Anda bisa melihat kisah selengkapnya di video saya bersama Ajik Krisna yang sudah saya unggah beberapa waktu lalu. Kisah itulah yang mengubah Ajik Krisna secara keseluruhan. Dan beliau benar-benar merupakan cerminan bagi masyarakat miskin di Indonesia pada umumnya.
Jika research ini memang benar, maka perilaku mereka kurang lebih seperti berikut ini, yang saya tampilkan di video saya. Komentar tersebut bermunculan ketika saya posting bahwa saya ingin memberikan sayembara berhadiah kepada Atta Halilintar ketika ia mendapatkan hate speech comment dari seseorang yang menurut saya ‘sakit jiwa’ karena mendoakan Aurel Hermansyah agar cepat mati, bukan mendoakan supaya segera hamil.
Tentu anda tahu bahwa Atta adalah salah satu sahabat saya dan merupakan partner bisnis saya. Dan tentunya, saya tidak terima jika ada salah satu sahabat saya yang dibully netizen. Namun yang membuat saya terkejut adalah reaksi netizen ketika saya memberikan sayembara tersebut.

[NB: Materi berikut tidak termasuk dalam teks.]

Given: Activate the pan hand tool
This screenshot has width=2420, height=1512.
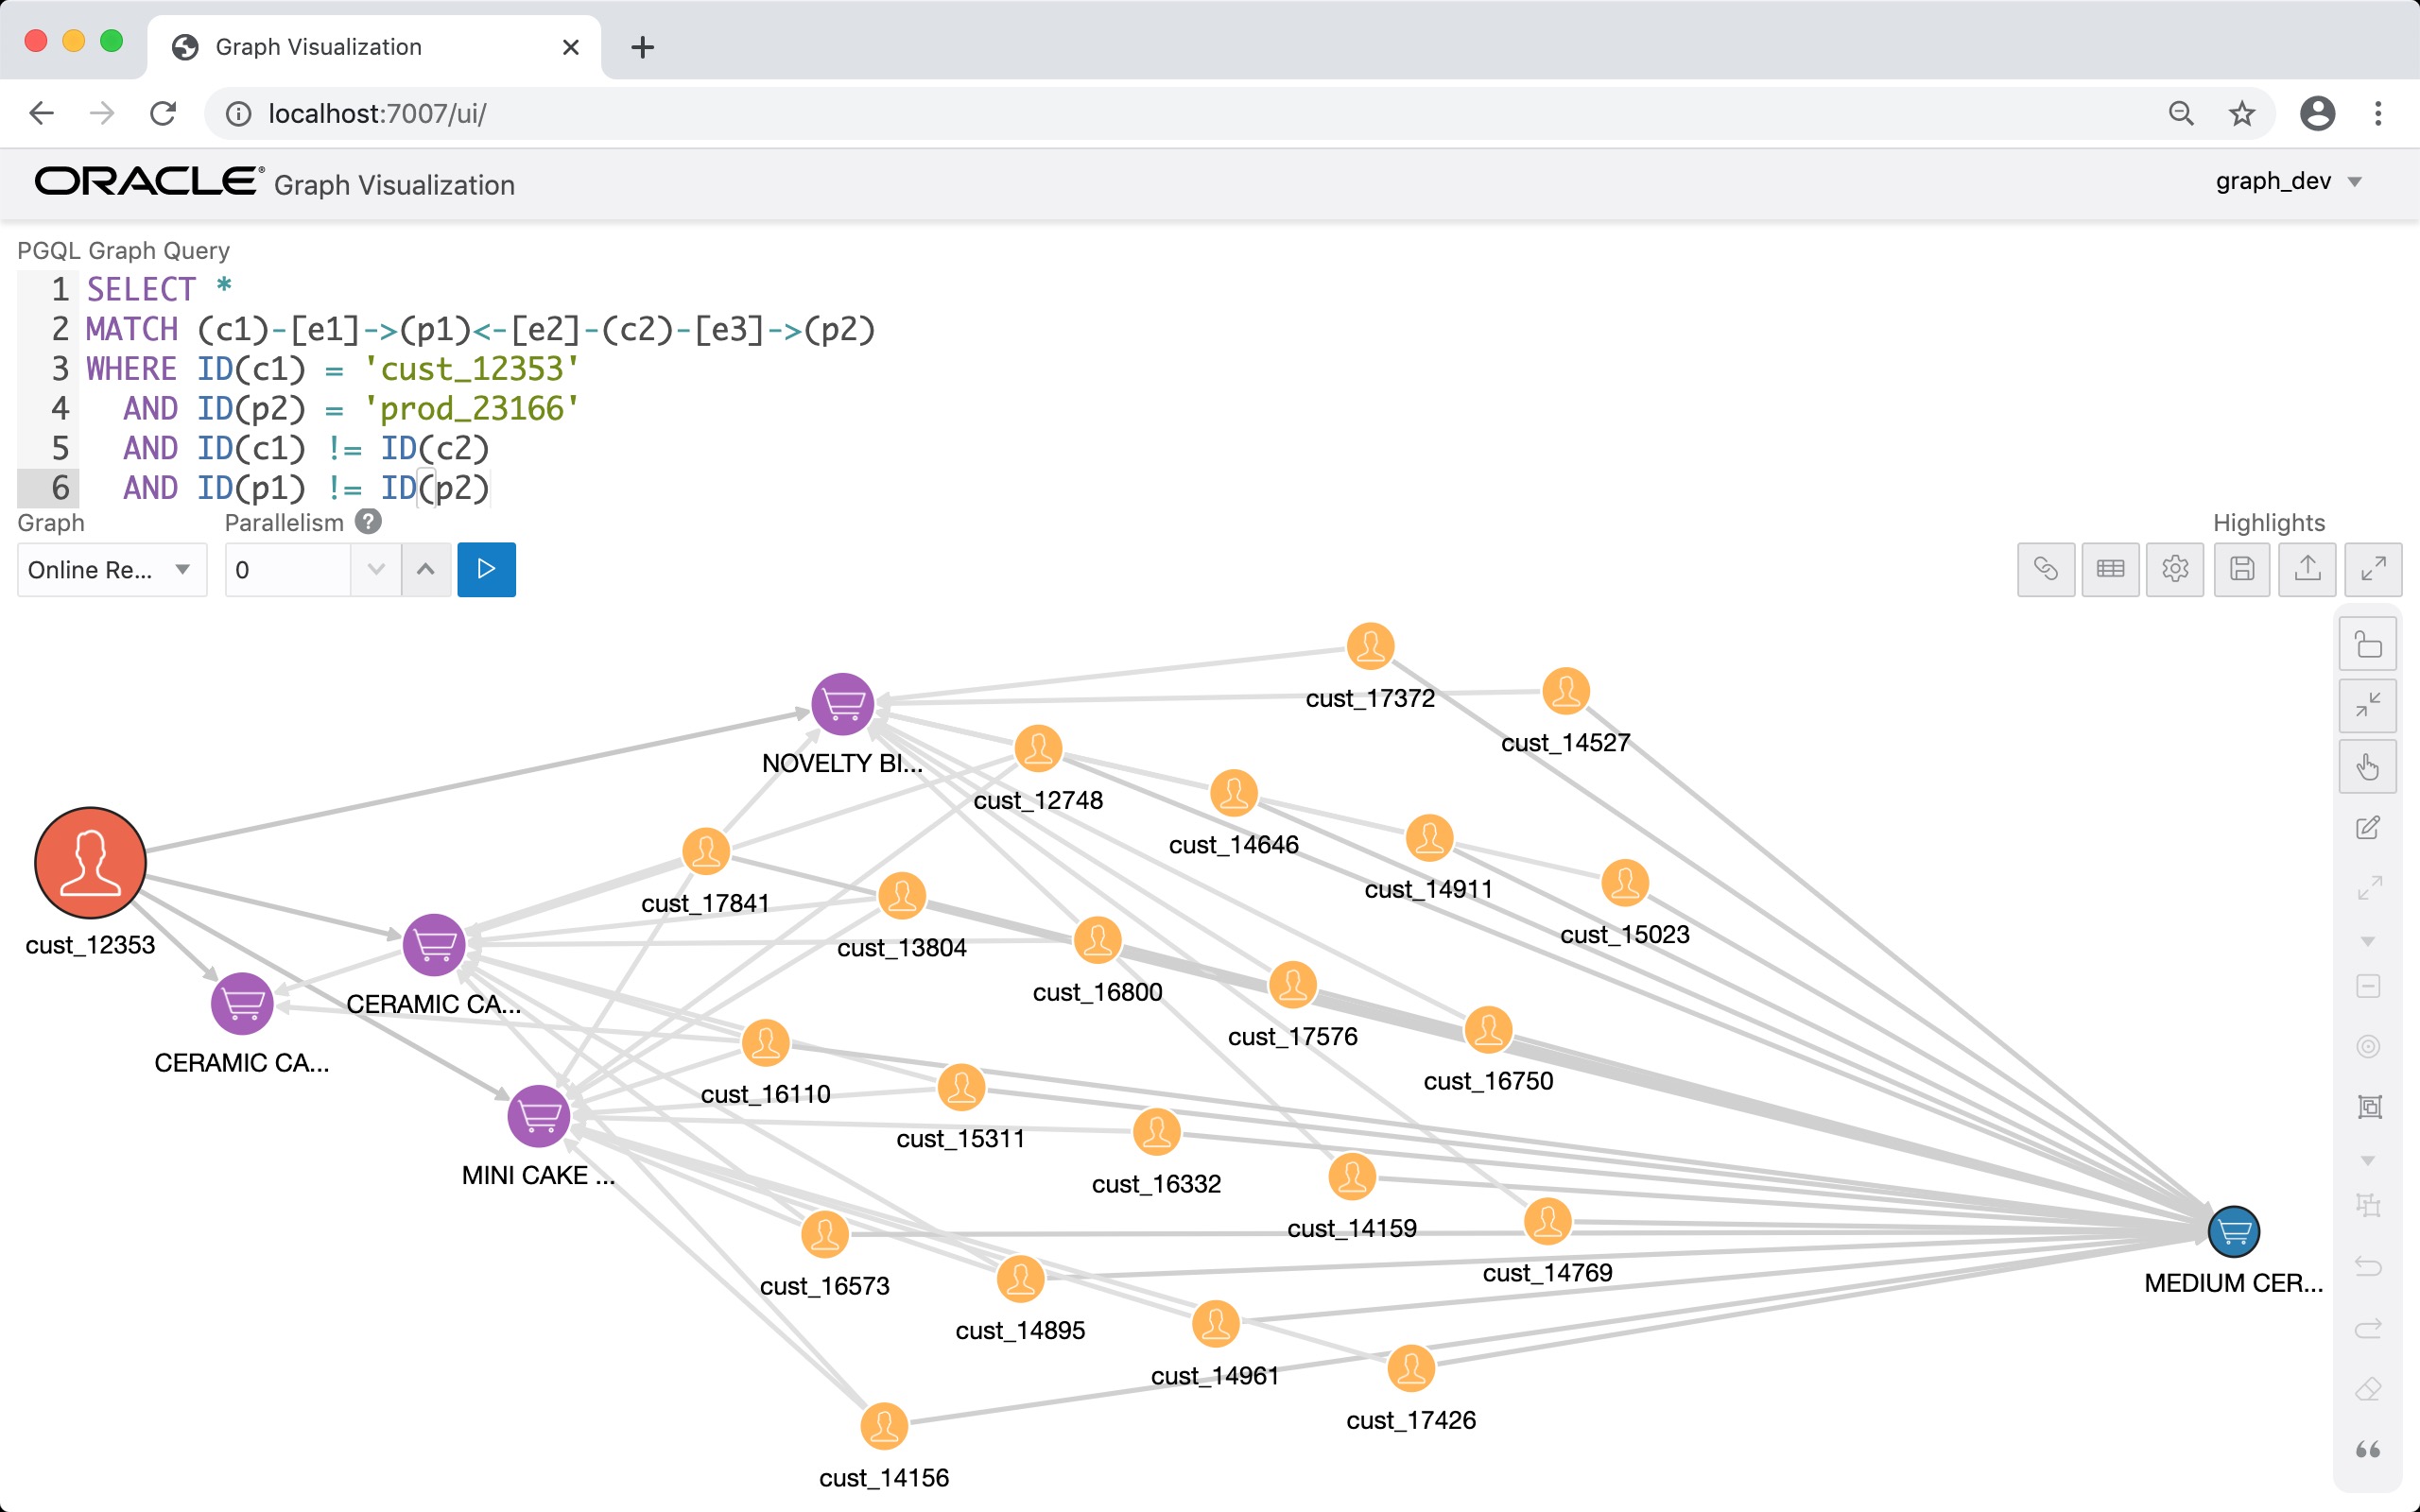Looking at the screenshot, I should (2368, 766).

Ada banyak komentar-komentar dari orang yang kenal saya juga tidak, akan tetapi mendadak ia menjadi pengemis online. Pola asuh orang tua mereka itu juga salah. Karena mereka bisa membeli handphone, bisa memiliki akun Instagram, bahkan bisa menulis komentar dengan rapi.
Namun ketika mereka diasuh dengan benar, maka hal ini akan menjadi sebuah permasalahan besar dan research ini memang betul.
Jadi apabila dikatakan “pendapatan anak-anak miskin setelah dewasa 87% lebih rendah dibanding mereka yang sejak anak-anak tidak tinggal di keluarga miskin”, saya setuju. Akan tetapi ingatlah, masih ada 13% persen yang tersisa.
Melalui channel Success Before 30, semoga kita bisa menemukan calon orang sukses berikutnya dari 13% tersebut.
Sahabat entrepreneur, demikian sharing saya kali ini. Semoga video kali bermanfaat. Sukses selalu, dan salam hebat luar biasa!!